Tech&Co
Tech

Pourquoi les géants du porno en ligne pourraient quitter la France

Les propriétaires de géants du porno comme Youporn ou Pornhub évoquent un arrêt de leurs activités dans l’Hexagone, en raison de l'obligation de vérifier l’âge des internautes.

Face au libre accès des contenus pornographiques en ligne, le gouvernement durcit le ton: dans son projet de loi "visant à sécuriser et réguler l’espace numérique", désormais entre les mains du Sénat, l'exécutif souhaite que l’Arcom (ex-CSA) puisse ordonner le blocage de sites pornographiques ne vérifiant pas l’âge des internautes. Certains d’entre eux, dont Pornhub, sont déjà poursuivis depuis de longs mois et pourraient être bloqués par la justice, début juillet.

Pas de solution technique

Depuis 2020, la loi impose en effet à tous les sites diffusant des contenus pornographiques de contrôler l’âge des internautes, en utilisant un outil respectueux de la vie privée. Autrement dit: sans demander aux internautes une pièce d’identité, par exemple grâce à de potentiels "certificats de majorité" générés par son opérateur téléphonique ou sa banque. Mais à ce jour, la loi n’est respectée nulle part, faute de solution technique existante.

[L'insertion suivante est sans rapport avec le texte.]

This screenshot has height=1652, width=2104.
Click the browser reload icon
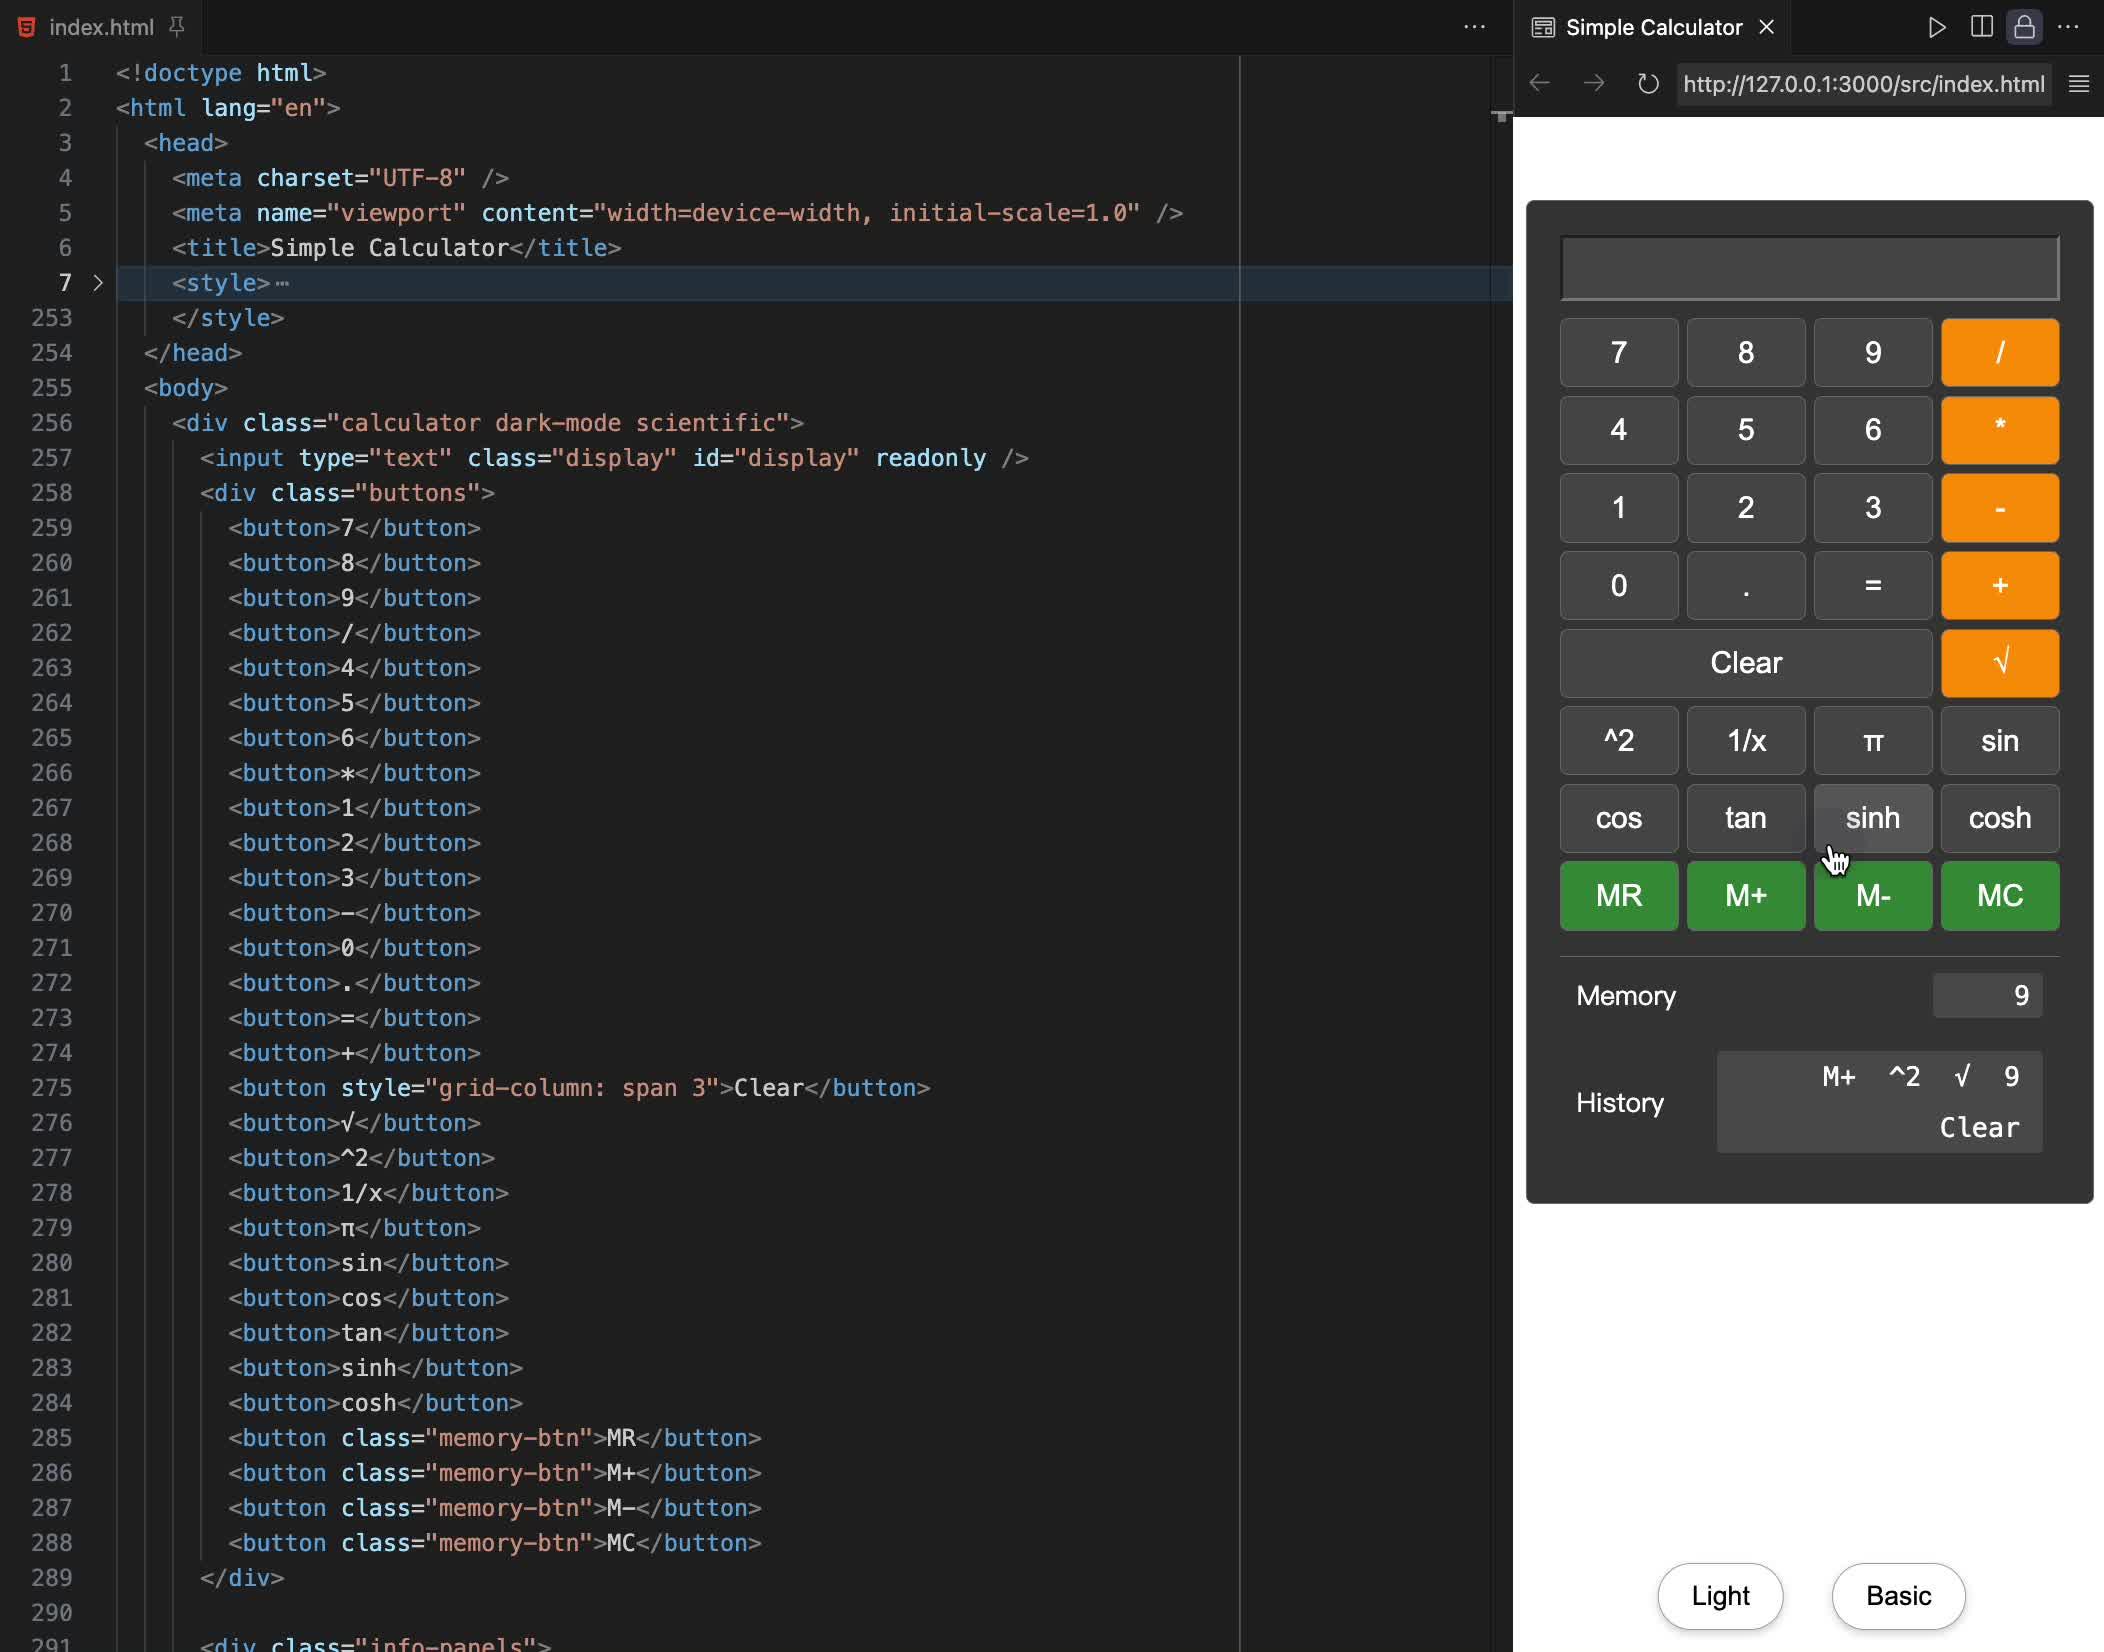click(1648, 84)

Ce 16 juin, le fonds d’investissement propriétaire de Mindgeek, qui possède notamment les sites Pornhub et Youporn, a évoqué la possibilité de quitter la France, face à l’impossibilité de se conformer à la loi. Sur Twitter, le ministre délégué au numérique Jean-Noël Barrot a de son côté répondu que des solutions permettant de vérifier l’âge des internautes "existent", sans toutefois préciser lesquelles.

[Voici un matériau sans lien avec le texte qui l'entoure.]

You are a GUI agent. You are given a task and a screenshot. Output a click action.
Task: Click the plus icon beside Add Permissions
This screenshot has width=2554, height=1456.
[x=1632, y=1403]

Le gouvernement a lancé des tests d’outils de vérification d’âge en mars 2023, sur lesquels il n’a pas communiqué depuis. En février 2023, la Cnil avait de son côté estimé qu’il pourrait être acceptable d’utiliser des solutions imparfaites, comme l’utilisation d’une carte bancaire, ou une analyse algorithmique des traits du visage pour estimer l’âge de l’internaute. Une solution vis-à-vis de laquelle la Cnil s’était pourtant montrée réservée en 2022, en raison des risques d'enregistrements vidéo et de chantage à la webcam.

Ruée sur les VPN?

Pour l’heure, faute de solution technique harmonisée, les grandes plateformes de l’industrie pornographique pourraient préférer renoncer au marché français. La procédure judiciaire entamée par l’Arcom en 2022 pourrait d’ici là aboutir à une interdiction de fait de Pornhub et Youporn - qui figurent parmi les principaux sites visés - dans l’Hexagone.

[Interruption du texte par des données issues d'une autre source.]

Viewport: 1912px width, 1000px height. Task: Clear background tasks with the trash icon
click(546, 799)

Concrètement, la justice imposerait aux fournisseurs d’accès à Internet de bloquer l’accès à ces géants du porno en ligne. Une hypothèse qui pourrait toutefois ne pas être suffisante pour empêcher les mineurs d’accéder à des contenus réservés aux adultes: malgré le blocage d’une poignée de plateformes, des milliers d’autres resteraient disponibles.

Par ailleurs, et comme l’assure le fonds propriétaire de Mindgeek, les internautes pourraient se tourner massivement vers les VPN, qui permettent de simuler une connexion depuis un pays étranger. Ou tout simplement vers une modification des DNS pour remplacer cet outil d'aiguillage des sites internet de leur fournisseur d’accès à Internet par celui d’un tiers.

Mais les sites spécialistes de la pornographie ne sont pas les seuls à diffuser des contenus réservés aux adultes. C’est également le cas de Twitter, seul grand réseau social à autoriser des photos et vidéos pornographiques. Selon la nouvelle loi poussée par le gouvernement, la plateforme d’Elon Musk devrait elle aussi mettre en place une vérification d’âge, où quitter le pays.